▶ [DATASET]
========================================================================

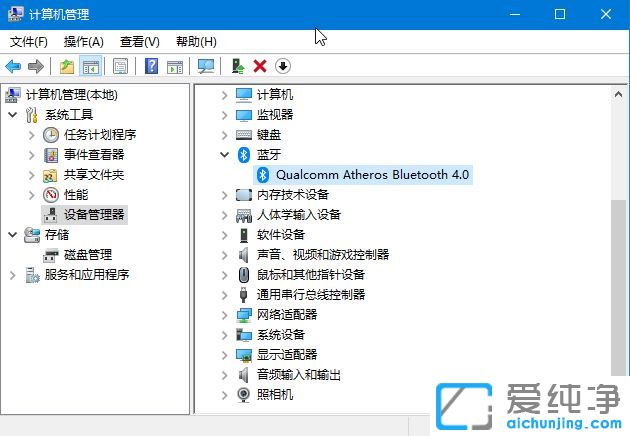Toggle the show/hide console tree icon
The height and width of the screenshot is (436, 630).
coord(90,66)
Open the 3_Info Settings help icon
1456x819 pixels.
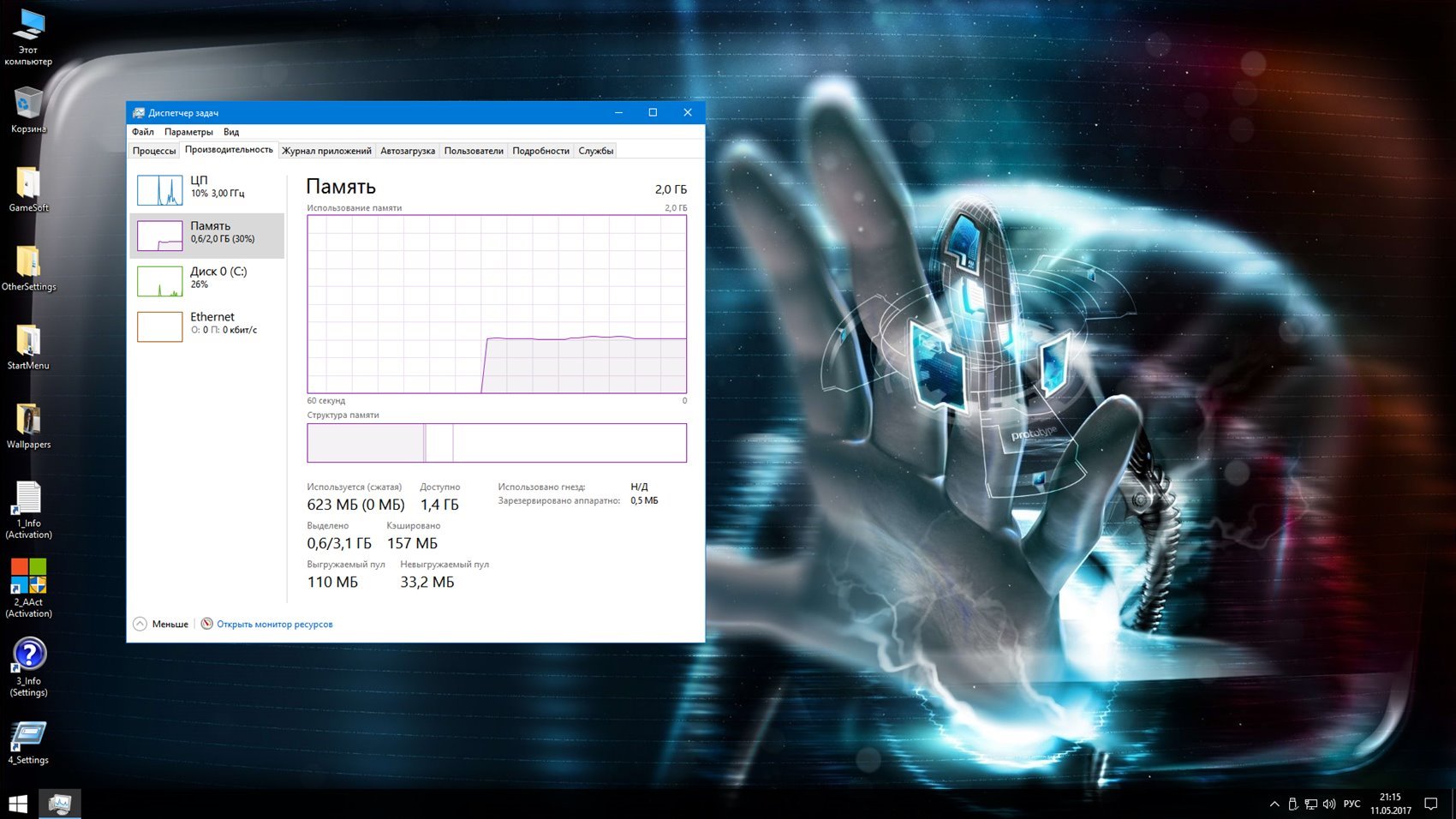point(28,656)
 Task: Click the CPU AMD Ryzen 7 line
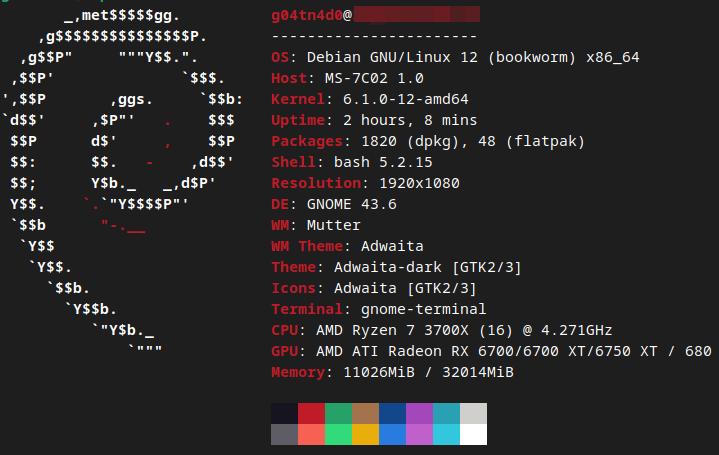(441, 329)
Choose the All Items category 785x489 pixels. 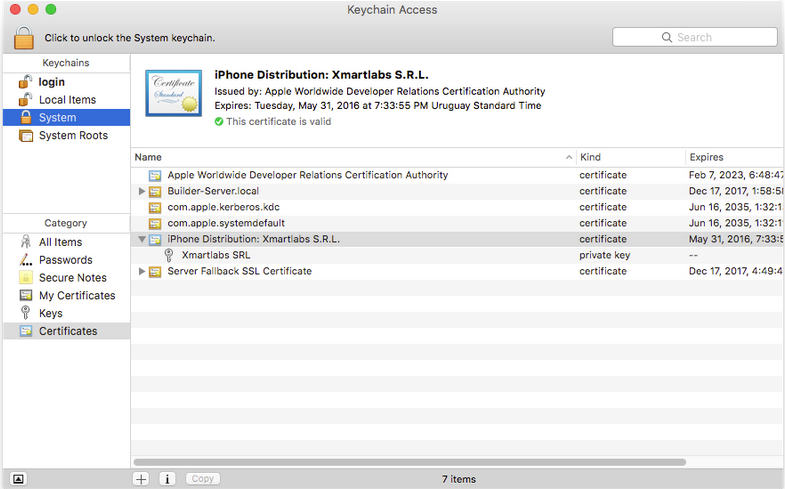pyautogui.click(x=60, y=242)
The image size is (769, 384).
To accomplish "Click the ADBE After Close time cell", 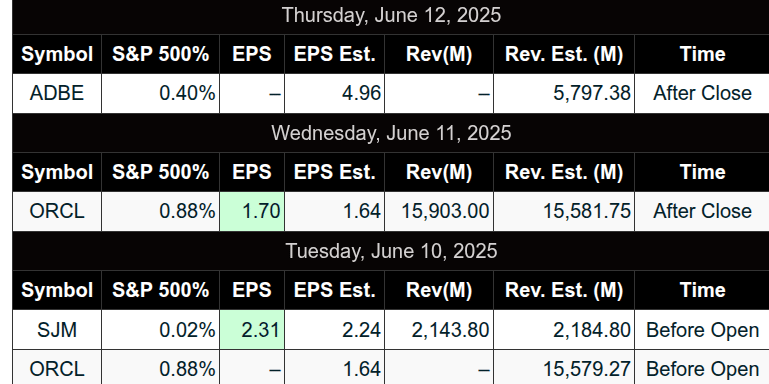I will [x=702, y=93].
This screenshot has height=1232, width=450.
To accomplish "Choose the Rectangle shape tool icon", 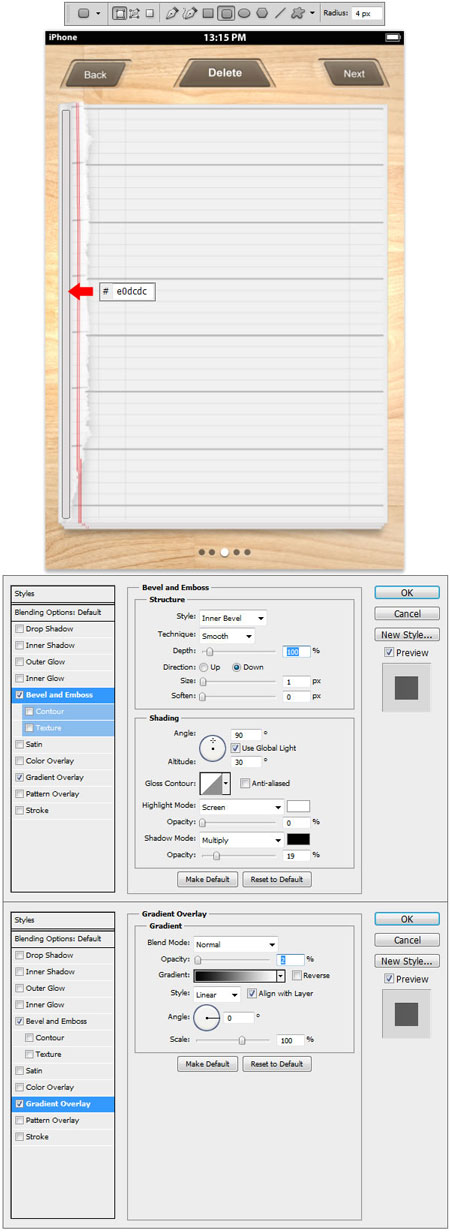I will 208,14.
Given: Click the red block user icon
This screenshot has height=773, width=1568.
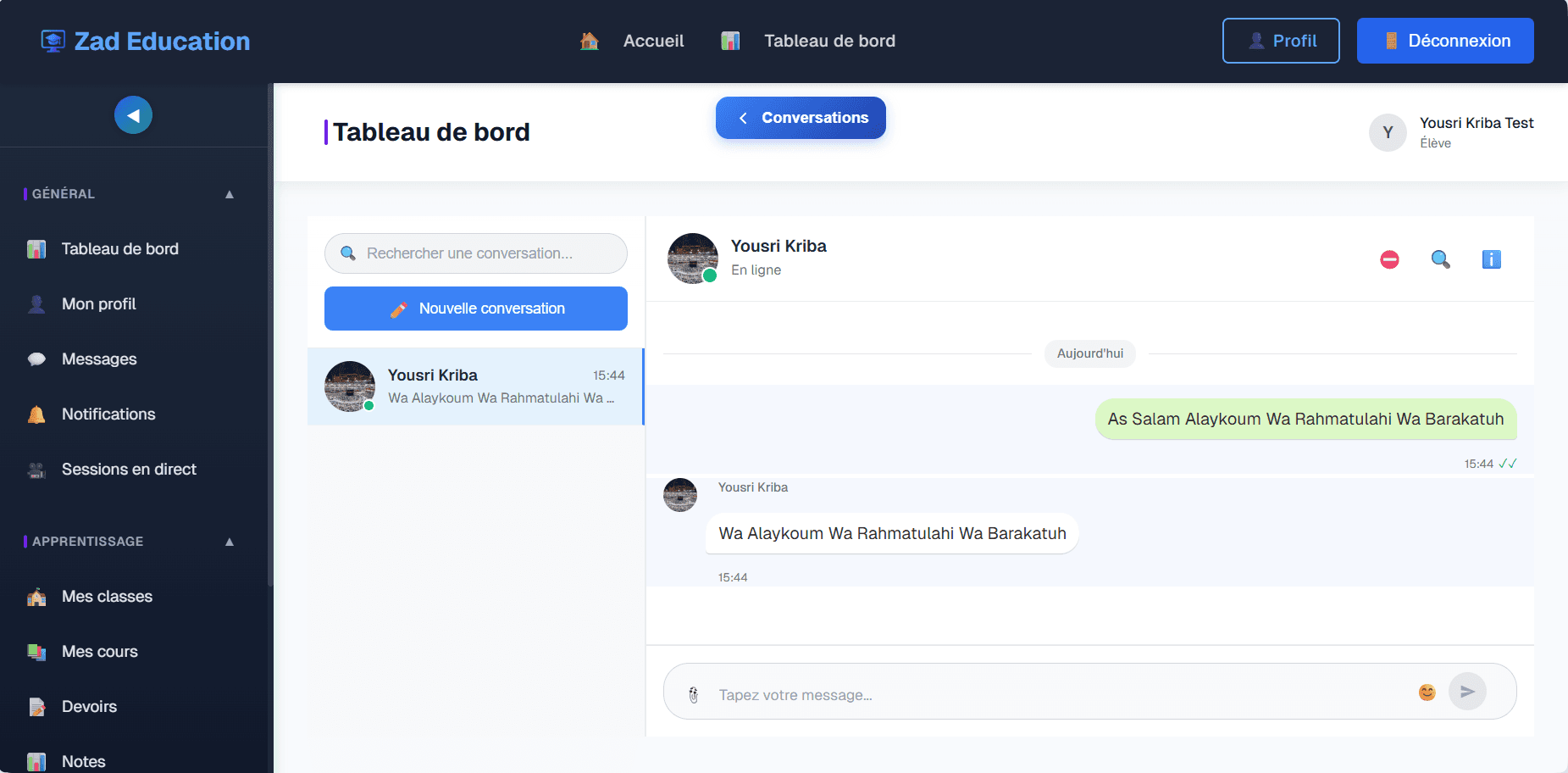Looking at the screenshot, I should (1389, 259).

========================================================================

▶ [ACTIVITY] Beginning with the line containing "Given: Click the red block user icon" and ending with the last line of the material, output each line exactly; do not include pictures.

▶ [SOLUTION TO THE EXERCISE]
Given: Click the red block user icon
This screenshot has height=773, width=1568.
Looking at the screenshot, I should (1389, 259).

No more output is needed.